Running alongside the tragic romantic themes, de Chirolo is regularly exposed to the radical politics of his employer Bengtsohn and his comrades, who seek to overthrow the Malacian status quo; though de Chirolo is clearly a member of the lower classes, he refuses to listen despite the progressives’ claims that he is a victim of oppression the same as them. He half-believes that he will find his own wealthy patron, and later that he will marry into wealth, and is largely ignorant of the plight of others, more or less content with his own poverty. After the climax has stripped him of his contentment and his illusions regarding the fairness of his world, he is finally convinced to attend one of the radicals’ political meetings. The ending leaves his actual political conviction in doubt, but given the momentum of his character development it seems clear that he will join the progressives in earnest. There is some debate as to this, but de Chirolo simply has no other recourse save suicide, an option he rejected earlier, or a return to his former life, which seems highly unlikely given his irrevocable break with his former friends.

As art imitates life and life imitates art, there are various hints that Malacia itself is a living work of art; a tapestry in a literal sense.

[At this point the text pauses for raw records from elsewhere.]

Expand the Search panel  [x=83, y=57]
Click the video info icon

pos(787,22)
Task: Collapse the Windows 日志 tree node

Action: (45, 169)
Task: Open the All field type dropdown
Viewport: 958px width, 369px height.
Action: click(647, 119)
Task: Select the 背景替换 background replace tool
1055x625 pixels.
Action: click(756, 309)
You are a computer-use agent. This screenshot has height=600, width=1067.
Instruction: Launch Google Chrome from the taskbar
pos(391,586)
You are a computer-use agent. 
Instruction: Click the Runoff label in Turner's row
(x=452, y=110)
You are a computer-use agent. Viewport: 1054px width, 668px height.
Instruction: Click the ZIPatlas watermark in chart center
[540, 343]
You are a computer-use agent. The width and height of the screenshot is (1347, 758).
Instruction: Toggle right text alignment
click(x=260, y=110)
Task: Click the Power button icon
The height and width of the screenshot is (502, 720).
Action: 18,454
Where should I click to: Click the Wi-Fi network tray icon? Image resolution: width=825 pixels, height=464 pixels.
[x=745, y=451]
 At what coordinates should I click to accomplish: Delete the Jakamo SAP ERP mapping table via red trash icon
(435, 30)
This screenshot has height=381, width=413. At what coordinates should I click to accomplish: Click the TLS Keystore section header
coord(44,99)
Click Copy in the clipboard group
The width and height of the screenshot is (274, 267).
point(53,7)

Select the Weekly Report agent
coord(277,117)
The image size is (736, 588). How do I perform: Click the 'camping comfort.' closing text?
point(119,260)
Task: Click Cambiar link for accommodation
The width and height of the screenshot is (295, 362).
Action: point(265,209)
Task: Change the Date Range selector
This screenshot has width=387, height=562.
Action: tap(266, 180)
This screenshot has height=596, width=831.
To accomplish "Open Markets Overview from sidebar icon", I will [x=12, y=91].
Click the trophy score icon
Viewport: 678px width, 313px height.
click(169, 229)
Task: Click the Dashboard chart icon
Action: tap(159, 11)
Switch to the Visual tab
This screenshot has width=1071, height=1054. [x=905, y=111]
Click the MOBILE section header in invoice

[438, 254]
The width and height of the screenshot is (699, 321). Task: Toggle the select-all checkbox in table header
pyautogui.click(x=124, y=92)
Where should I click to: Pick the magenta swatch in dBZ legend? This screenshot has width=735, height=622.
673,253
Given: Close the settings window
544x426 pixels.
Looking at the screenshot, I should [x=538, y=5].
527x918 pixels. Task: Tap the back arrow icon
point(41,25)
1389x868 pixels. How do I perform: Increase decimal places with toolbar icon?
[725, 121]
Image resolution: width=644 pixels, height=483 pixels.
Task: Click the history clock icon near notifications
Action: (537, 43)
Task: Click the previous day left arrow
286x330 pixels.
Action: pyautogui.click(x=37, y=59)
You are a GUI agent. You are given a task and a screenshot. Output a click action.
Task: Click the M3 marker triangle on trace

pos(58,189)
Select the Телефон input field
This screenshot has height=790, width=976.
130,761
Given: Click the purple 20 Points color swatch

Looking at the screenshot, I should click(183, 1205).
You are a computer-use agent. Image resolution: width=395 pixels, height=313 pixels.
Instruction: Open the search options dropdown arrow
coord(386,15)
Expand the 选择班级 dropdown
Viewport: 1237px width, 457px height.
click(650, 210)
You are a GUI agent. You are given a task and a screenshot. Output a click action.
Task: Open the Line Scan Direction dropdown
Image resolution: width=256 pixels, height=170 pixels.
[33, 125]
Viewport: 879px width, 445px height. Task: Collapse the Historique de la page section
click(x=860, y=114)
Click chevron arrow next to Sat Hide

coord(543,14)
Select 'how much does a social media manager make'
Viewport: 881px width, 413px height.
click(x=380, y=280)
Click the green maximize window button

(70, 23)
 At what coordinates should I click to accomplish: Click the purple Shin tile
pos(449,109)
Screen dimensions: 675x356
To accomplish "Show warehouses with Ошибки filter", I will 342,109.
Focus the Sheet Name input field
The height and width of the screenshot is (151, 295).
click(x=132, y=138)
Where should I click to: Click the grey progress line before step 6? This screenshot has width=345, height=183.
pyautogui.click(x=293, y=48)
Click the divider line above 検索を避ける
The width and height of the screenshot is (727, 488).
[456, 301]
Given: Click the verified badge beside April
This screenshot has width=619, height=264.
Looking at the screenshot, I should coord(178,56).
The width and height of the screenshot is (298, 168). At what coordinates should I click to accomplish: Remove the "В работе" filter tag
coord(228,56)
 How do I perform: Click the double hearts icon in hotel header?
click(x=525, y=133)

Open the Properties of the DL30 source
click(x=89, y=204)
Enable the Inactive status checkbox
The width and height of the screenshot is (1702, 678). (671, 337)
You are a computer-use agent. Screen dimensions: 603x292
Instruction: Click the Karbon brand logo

The city’s founder, who cast the blessing or curse that promised that Malacia would never change, could be seen as an artist in this sense. Is the progressives’ quest to change the status quo thus doomed to failure? Does art change, either as a whole or in specific instances, perhaps through evolving interpretation? Can human nature change? I don’t know! Aldiss keeps his cards close to his chest on this one, and really The Malacia tapestry is a book that not only rewards a second reading but almost requires it. A very complex work that succeeds on just about every level, and I could go on and on about it for pages. Instead I’ll just say that if Aldiss never wrote anything else on this level, I’ll be sorely disappointed.